Angus atrapa el picaporte y se inclina sobre él para empujar la puerta, pero obtendría los mismos resultados si hiciera lo mismo contra un muro.

– Todavía está atascada.

– No tenemos tiempo para juegos. Esa no es la clase de sonrisa que necesitamos. Si te digo que busques una manera de sacarme de aquí con ello quiero decir que uses la cabeza. Supongo que si Ray y Nigel vuelven no les importará descubrir que les has ahorrado unas cuantas payasadas más -exclama Woody, y añade lo bastante alto pasa ser oído-: A veces me dan ganas de rendirme por culpa de estos hijos de la Gran Bretaña.

Angus levanta el pie para dar una patada. No pretende mover la puerta, pero Woody no se va a enterar.

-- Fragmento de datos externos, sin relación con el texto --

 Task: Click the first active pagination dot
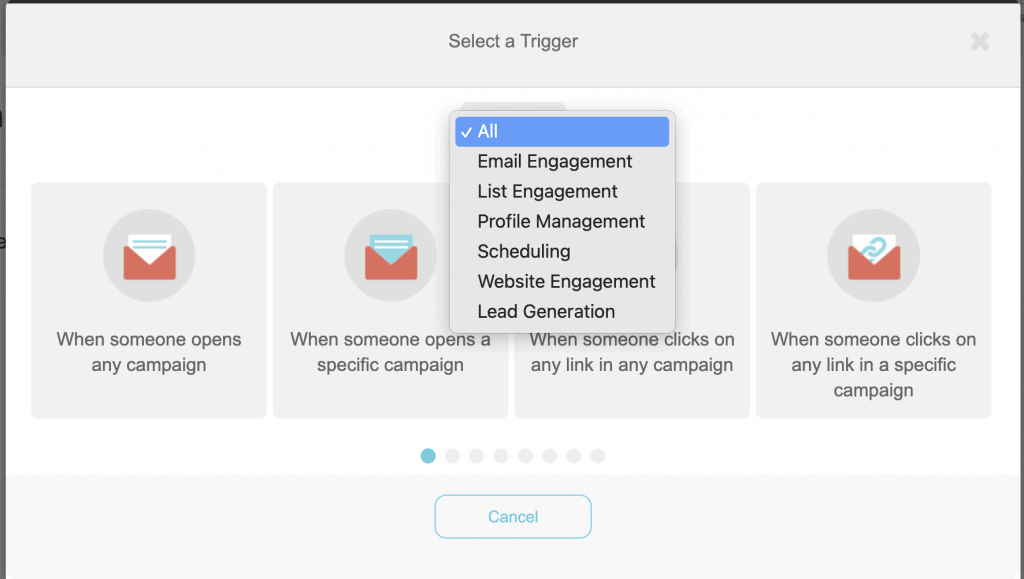(x=428, y=456)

El ruido podría reavivar sus comentarios, no obstante, y Angus ya ha tenido más que suficiente. Si se las arregla para liberar a Woody, al menos podrá deshacerse de él. El problema es que aun en mitad del silencio, es incapaz de pensar.

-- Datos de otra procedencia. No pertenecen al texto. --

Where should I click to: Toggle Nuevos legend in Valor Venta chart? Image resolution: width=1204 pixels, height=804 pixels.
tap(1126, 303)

Supone que Nigel está ocupado tratando de sacar a Agnes. Mientras él y Woody estaban gritando los pudo oír hacer más o menos lo mismo, tras lo cual la puerta del pasillo de Pedidos chasqueó en dos ocasiones, presumiblemente permaneciendo abierta en algún momento entre cada una de ellas. Ahora Nigel la habrá dejado abierta para que entre la luz del aparcamiento de empleados. Quizás Agnes pueda verla, porque ya no gritaba tan fuerte como antes, el sonido parecía más remoto y finalmente acabó por callarse. Es probable que Angus pueda apartarla de su mente para centrarse en su propia tarea. Da un paso atrás, por si quizá el ver la puerta de Woody desde cierta distancia le fuera a mostrar la manera correcta de proceder.

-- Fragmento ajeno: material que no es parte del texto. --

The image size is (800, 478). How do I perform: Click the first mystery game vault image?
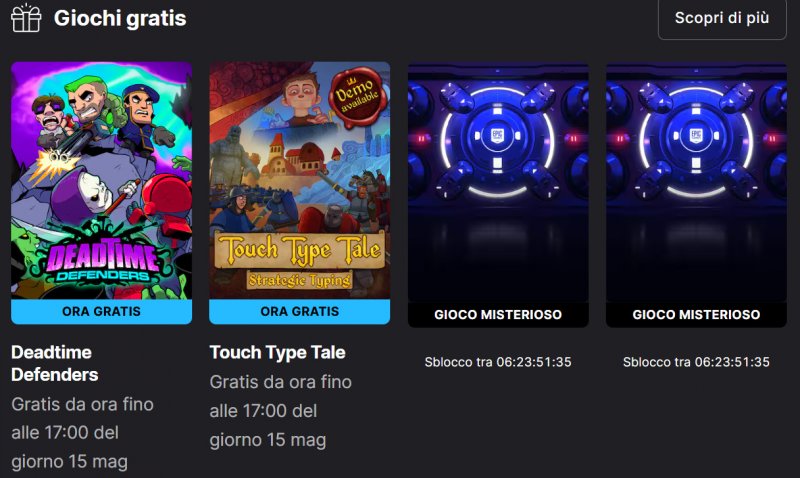pos(498,182)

No puede desatornillar las bisagras. Nigel no pudo encontrar un destornillador, y además, las bisagras están entre el marco y el borde interior de la puerta. ¿Y si el problema es con la cerradura? En una película todo sería tan fácil como insertar una tarjeta de crédito y desatascarla, pero Angus sospecha que si lo intentara la tarjeta se doblaría o quedaría atrapada en el mecanismo, o simplemente se partiría en dos. ¿Hay algo más aquí arriba que pueda usar para manipular la cerradura? Mira a su alrededor, la habitación parece sumida en una niebla resplandeciente causada por la iluminación de las pantallas grisáceas y oscurecidas por los borrosos iconos.